Fig. 4 shows the situation in which the actuating lever 2 is rotated clockwise about the axis 9 in the direction of the arrow P1 at too high a speed. An excessively high speed, which leads to an excessively fast movement of the actuating lever 2, is higher than the speed limit, which leads to the possibility of deflecting the spring element 12, while at the same time also leading to the inability of the inertia element to follow the accelerated movement of the actuating lever 2. The coupling rod 3 is supported in the actuating rod 2 and must follow the movement of the actuating rod 2. Since the control rod 4 is fixed in its initial position, the pin 10 of the coupling rod 3 is guided in the control profile 11 of the control rod 4. Thereby, the coupling lever 3 swings counterclockwise in fig. 4 and is disengaged from the trigger lever 6. As is evident from fig. 4, the radial end 16 of the coupling lever 3 is disengaged from the stop edge 17 of the trigger lever 6. The trigger lever 6 stays in its initial position so that the trigger arm 18 cannot come into contact with the locking mechanism 7. In this movement, the coupling lever 3 also moves in the opening 19 of the actuating lever 2.

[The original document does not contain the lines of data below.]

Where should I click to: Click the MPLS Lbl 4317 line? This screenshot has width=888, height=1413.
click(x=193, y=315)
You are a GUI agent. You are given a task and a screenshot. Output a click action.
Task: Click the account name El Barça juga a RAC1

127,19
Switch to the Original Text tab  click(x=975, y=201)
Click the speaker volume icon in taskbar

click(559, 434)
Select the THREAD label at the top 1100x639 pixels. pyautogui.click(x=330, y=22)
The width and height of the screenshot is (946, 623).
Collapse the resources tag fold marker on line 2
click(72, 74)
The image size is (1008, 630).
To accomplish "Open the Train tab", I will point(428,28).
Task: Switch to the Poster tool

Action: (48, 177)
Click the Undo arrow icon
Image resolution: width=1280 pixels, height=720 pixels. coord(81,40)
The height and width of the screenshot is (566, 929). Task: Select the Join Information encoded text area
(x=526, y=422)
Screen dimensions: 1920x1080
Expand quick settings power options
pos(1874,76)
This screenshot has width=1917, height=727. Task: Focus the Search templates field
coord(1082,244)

In order to disengage the coupling lever 3 from the trigger lever 6, the control lever 4 also has an engagement means 20, which in this embodiment is designed as an extension 20. If, for example, a not shown lever engages with the extension 20 in the lock 1, wherein the not shown lever exerts a force F on the extension 20, the control lever 4 likewise remains in its initial position. The fixing of the control lever 4 in its initial position results in the coupling lever 3 being guided in the control profile 11 of the control lever 4 when the actuating lever 2 is actuated, as a result of which the coupling lever 3 is disengaged from the trigger lever 6, so that the lock 1 can be locked.

As can be seen clearly in the exemplary embodiments, a number of advantages can be achieved by this exemplary embodiment, wherein only as little installation space as possible is required, wherein a high degree of safety can be achieved by the formation of the control contour in the structure, in particular in the control rod.

List of reference numerals:

1 Lock

2 actuating lever

3 connecting rod

4 control rod

5 inertia lever

6 trigger bar

7 locking mechanism and locking claw

8 functional units

9 shaft

10 pin

11 control profile

12 spring element

13 guide pin

14 control profile

15 shaft

16 radial end

17 stop edge

18 trigger arm

19 opening

20 joining parts, extensions

P1, P2, P3, P4 arrows

Force F

Claims

1. A lock (1) for a motor vehicle, said lock having:

a lock mechanism (7);

a trigger lever (6);

an actuating lever (2);

a coupling lever (3) which is mounted in a pivotable manner in the actuating lever (2), by means of which coupling lever (3) the trigger lever (6) can be coupled to the actuating lever (2);

a control rod (4) for guiding the coupling rod (3), which is mounted in a common shaft (9) at least with the actuating rod (2);

an inertia lever (5), the inertia lever (5) having a control contour (14) for guiding the control lever (4);

a control profile (11) as a component for controlling the coupling rod (3),

it is characterized in that the preparation method is characterized in that,

the control lever (4) has an engagement part (20), wherein the coupling lever (3) can be disengaged from the trigger lever (6) when the engagement part (20) is actuated.

2. Lock (1) according to claim 1, characterized in that the engagement member (20) is electrically operable.

3. The lock (1) for a motor vehicle according to claim 1 or 2, characterized in that at least a part of the coupling rod (3) protrudes into an opening (19) of the actuating rod (2) and can be guided in this opening (19).

4. The lock (1) for a motor vehicle according to claim 1 or 2, characterized in that the actuating lever (2), the control lever (4) and the trigger lever (6) are supported on a common shaft (9) and/or guide.

5. Lock (1) for motor vehicles according to claim 1, characterized in that it is a side door lock.

6. The lock (1) for a motor vehicle according to claim 1, characterized in that the actuating lever (2) is configured as an outer actuating lever.

7. Lock (1) for motor vehicle according to claim 1, characterized in that said engagement member (20) is an extension.